The atrocity had plunged President Enrique Pena Nieto's government into one of its worst crises, as doubts swirled around the conduct of the investigation into the case.
The attorney general's office said it had arrested Erick N, "a probable member of a criminal organization" operating in the violent southwestern state of Guerrero.
The government had put a 1.5 million pesos ($81,000) bounty on Erick N.'s head because of his alleged involvement in the murder of the student teachers, who went missing in September 2014.
An initial investigation had found that the victims were abducted by corrupt police who handed them over to members of a local drug cartel, who then killed them, incinerated their bodies at a trash dump and threw the ashes into a river.
However, the official account has been widely questioned by local and international human rights experts.

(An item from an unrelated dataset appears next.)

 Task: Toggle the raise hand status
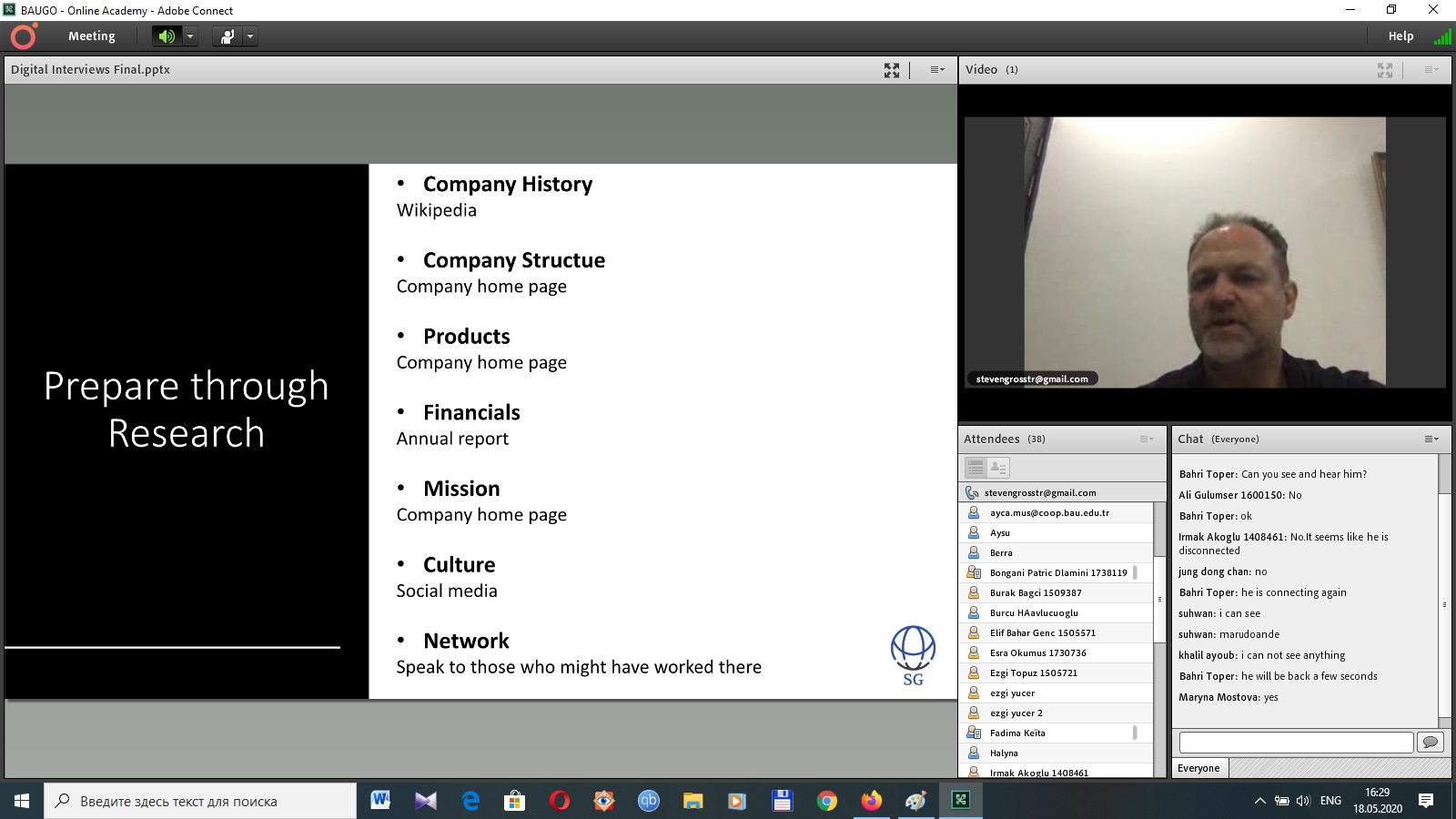[227, 36]
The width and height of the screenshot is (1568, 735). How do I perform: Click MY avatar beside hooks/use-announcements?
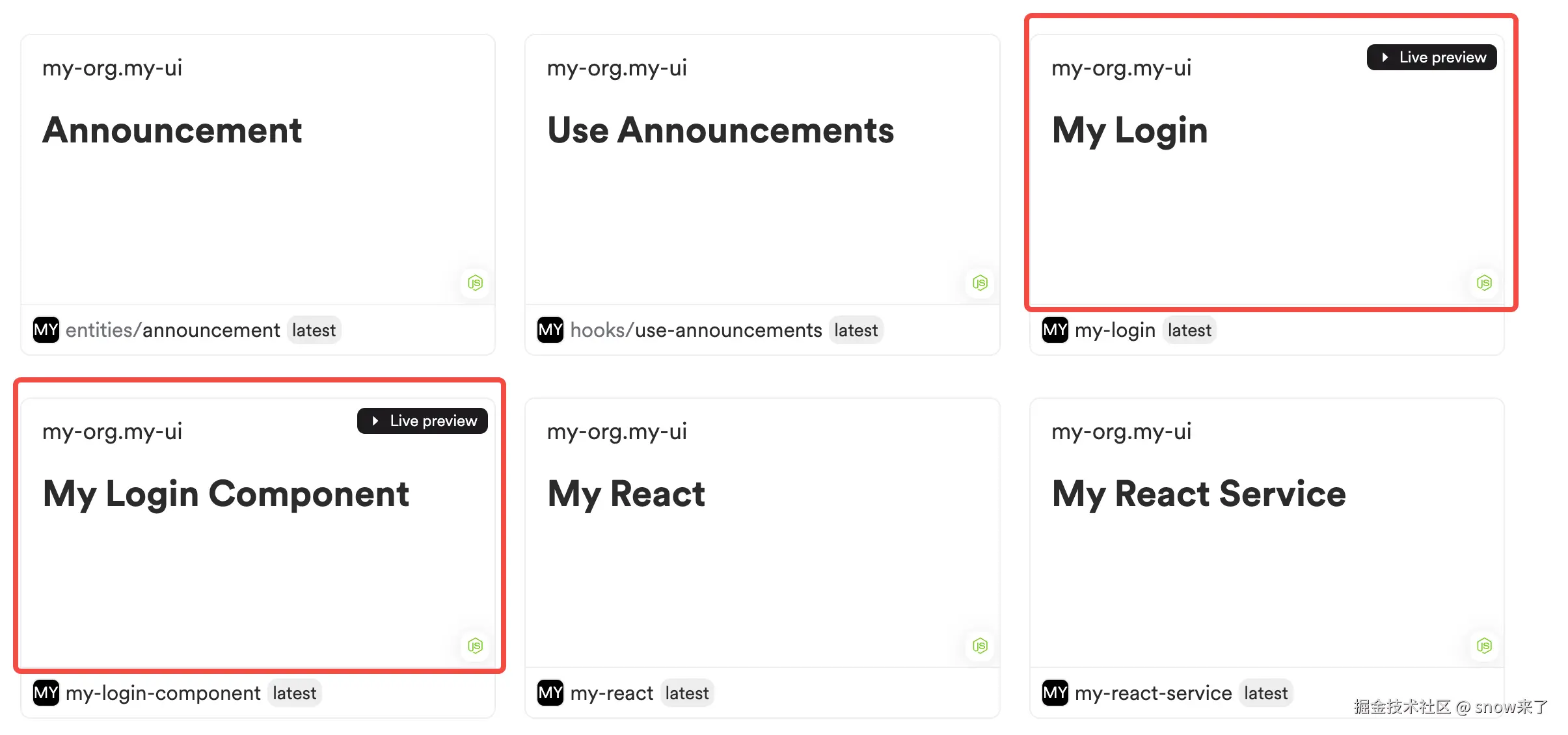[x=550, y=330]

During his six-year-term, which will come to an end in December, the murder rate has climbed, with more than 25,000 committed across the drug-ravaged country in 2017, the highest since modern records began.
Earlier this month, the prosecutor in charge of the case said Mexican authorities were preparing to arrest dozens of people implicated in the killing of the student teachers.
Last week, UN High Commissioner for Human Rights Zeid Ra'ad al-Hussein said he would soon issue a report "on elements of the investigation" in the case.